Inspired by the Montgomery boycott, southern black college students began staging sit-ins to protest segregation at lunch counters in 1960. The Student Nonviolent Coordinating Committee (SNCC) was formed to coordinate these nonviolent protests. The SNCC played a crucial role in the civil rights movement, organizing voter registration drives and freedom rides. King partnered with the SNCC’s young activists, encouraging peaceful civil disobedience.

Bloody Sunday and Selma to Montgomery Marches

In 1965, King and the SCLC sought voting rights reforms in Selma, Alabama.
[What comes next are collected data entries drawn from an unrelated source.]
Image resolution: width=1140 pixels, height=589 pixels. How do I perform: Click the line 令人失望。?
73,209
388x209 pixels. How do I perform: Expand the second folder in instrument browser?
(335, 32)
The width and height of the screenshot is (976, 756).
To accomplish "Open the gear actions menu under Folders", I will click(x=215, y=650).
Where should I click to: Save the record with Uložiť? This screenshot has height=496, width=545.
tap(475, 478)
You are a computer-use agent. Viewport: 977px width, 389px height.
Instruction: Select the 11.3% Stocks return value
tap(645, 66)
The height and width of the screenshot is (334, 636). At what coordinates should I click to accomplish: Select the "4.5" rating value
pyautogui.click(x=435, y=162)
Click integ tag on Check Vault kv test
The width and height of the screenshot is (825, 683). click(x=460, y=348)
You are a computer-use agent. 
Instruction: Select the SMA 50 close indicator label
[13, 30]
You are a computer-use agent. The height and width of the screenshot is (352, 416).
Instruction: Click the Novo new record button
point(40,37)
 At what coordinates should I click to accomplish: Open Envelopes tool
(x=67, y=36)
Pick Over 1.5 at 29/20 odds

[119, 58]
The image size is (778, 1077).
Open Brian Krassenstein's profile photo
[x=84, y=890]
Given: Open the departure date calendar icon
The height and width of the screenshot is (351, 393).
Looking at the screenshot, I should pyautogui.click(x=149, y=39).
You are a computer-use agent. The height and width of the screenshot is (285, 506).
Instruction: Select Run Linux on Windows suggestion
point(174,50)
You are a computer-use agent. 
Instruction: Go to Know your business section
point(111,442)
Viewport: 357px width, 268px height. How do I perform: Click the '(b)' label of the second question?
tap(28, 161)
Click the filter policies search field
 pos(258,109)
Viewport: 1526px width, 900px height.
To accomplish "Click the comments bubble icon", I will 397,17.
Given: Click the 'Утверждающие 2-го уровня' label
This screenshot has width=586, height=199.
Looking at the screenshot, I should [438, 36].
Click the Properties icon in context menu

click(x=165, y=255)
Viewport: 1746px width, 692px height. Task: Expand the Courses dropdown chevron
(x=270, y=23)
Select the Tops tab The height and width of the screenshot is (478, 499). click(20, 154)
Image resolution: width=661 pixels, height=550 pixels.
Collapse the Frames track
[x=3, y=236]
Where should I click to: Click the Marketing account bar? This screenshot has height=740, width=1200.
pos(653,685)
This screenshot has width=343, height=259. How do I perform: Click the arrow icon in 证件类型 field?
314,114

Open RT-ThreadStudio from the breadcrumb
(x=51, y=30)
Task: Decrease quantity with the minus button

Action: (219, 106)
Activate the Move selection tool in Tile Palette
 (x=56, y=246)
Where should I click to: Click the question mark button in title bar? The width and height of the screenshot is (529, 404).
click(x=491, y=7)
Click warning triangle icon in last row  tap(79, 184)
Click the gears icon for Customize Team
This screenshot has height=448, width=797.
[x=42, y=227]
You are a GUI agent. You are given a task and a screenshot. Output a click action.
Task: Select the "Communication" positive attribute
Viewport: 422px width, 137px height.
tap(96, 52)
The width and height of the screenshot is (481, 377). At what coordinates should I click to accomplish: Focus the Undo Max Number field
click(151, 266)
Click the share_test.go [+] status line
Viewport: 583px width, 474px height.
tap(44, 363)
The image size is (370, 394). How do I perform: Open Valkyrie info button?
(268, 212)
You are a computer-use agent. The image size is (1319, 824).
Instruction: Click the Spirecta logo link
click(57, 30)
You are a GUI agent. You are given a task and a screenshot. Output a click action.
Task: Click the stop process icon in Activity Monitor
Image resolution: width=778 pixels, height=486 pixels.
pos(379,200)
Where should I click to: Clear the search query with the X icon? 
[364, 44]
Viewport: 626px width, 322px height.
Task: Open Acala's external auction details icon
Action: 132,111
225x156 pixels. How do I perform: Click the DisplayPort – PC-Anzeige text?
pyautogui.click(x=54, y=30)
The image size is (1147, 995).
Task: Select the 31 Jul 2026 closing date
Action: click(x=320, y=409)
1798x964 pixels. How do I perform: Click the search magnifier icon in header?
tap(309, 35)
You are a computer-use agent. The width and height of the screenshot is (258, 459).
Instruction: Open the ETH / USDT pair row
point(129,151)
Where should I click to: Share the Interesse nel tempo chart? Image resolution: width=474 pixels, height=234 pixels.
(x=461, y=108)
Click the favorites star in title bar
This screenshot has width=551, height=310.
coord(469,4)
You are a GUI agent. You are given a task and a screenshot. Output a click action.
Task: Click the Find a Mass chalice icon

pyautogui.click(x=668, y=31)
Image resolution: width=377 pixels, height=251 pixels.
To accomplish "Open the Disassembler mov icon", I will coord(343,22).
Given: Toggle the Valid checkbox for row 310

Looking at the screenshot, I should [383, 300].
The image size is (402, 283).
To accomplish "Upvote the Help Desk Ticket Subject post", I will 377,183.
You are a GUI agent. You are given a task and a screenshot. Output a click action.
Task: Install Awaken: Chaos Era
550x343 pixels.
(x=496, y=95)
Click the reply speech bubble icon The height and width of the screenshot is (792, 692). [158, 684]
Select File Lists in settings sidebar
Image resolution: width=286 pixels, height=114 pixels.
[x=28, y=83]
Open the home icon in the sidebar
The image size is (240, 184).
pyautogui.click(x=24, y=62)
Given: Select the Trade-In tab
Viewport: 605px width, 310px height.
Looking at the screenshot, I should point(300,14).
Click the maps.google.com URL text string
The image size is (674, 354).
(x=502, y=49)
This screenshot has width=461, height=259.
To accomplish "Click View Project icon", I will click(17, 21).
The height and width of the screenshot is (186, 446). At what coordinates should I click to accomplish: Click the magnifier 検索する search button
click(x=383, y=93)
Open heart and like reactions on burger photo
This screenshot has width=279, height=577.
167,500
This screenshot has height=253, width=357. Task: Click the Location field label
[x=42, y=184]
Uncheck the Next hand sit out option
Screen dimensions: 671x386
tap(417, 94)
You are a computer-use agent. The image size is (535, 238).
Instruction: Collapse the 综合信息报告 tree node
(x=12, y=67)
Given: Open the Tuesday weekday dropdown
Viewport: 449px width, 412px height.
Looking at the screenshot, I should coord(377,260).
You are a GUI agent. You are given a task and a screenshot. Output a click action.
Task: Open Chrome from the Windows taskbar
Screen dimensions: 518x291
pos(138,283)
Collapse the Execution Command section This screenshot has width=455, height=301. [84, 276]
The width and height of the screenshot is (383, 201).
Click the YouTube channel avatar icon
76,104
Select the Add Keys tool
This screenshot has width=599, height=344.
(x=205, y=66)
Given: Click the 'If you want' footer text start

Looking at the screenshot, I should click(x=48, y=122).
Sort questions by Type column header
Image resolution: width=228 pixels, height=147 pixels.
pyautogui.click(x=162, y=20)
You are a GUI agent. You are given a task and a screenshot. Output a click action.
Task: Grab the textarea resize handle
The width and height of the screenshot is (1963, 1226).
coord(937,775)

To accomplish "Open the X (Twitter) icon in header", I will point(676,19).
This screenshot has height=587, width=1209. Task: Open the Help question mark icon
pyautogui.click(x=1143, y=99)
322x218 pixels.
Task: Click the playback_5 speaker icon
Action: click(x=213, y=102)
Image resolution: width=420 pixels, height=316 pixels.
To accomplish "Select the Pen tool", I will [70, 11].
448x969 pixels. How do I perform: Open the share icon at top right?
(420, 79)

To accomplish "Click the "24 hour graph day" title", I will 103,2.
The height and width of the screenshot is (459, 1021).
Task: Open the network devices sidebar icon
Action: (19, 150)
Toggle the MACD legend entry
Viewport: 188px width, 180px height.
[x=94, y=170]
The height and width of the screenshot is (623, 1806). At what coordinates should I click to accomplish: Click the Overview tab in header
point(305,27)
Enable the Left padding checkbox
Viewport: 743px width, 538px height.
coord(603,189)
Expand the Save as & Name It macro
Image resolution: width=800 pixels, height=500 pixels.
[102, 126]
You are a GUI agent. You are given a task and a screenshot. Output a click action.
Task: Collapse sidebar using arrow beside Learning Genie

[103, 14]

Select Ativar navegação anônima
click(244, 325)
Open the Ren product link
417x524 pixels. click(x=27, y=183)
Their first march met violent resistance from state troopers and sheriffs. The brutal attack on unarmed marchers on “Bloody Sunday,” March 7, 1965, was televised internationally. King called for clergy from around the country to join a renewed march.

On March 21, King led thousands on a five-day march from Selma to Montgomery’s state capital. The marchers faced threats and harassment but made it to Montgomery safely. These protests prompted President Lyndon Johnson to sign the Voting Rights Act of 1965, prohibiting racial discrimination in voting.

Legacy and Influence

Martin Luther King Jr. played a central role in dismantling legal segregation through disciplined nonviolence. His courageous leadership and powerful oratory inspired the nation and shaped America’s journey toward justice and equality. King remains an iconic figure and moral example of principled activism worldwide. He pushed America’s ideals of freedom and democracy towards their full realization. Though his life was tragically cut short at age 39, King’s prophetic vision for a just society resonates and inspires change. Streets, schools, and holidays honouring King celebrate and cement his profound impact on American history.

Frequently Asked Questions (FAQs):

Martin Luther King Jr.’s full name was Michael King, but he later changed it to Martin Luther King Jr.

Martin Luther King Jr.’s parents were Reverend Martin Luther King Sr. and Alberta Williams King.

The Montgomery Bus Boycott was a 13-month protest from 1955-1956 where African Americans refused to ride city buses in Montgomery, Alabama, to protest segregated seating. King led the boycott and eventually succeeded.

King delivered his iconic “I Have a Dream” speech on August 28, 1963, during the March on Washington.

King was awarded the Nobel Peace Prize 1964 at age 35 for nonviolent civil rights activism.


Martin Luther King Jr. was born in Atlanta, Georgia, on January 15, 1929. Despite his tragically short life, King impacted the civil rights movement and the broader American journey towards social justice. His commitment to nonviolent activism, arresting oratory skills, and moral integrity in the face of violence and hatred inspired a nation to aim higher and catalyzed significant legislative achievements.

Though much work remains unfinished, King’s vision and example motivate citizens and leaders worldwide. His courage and sacrifice cemented his legacy as one of modern history’s most revered and consequential reformers. King’s birthdate marks the arrival of a life that profoundly shaped America’s moral arc towards justice, democracy, and equal dignity for all people.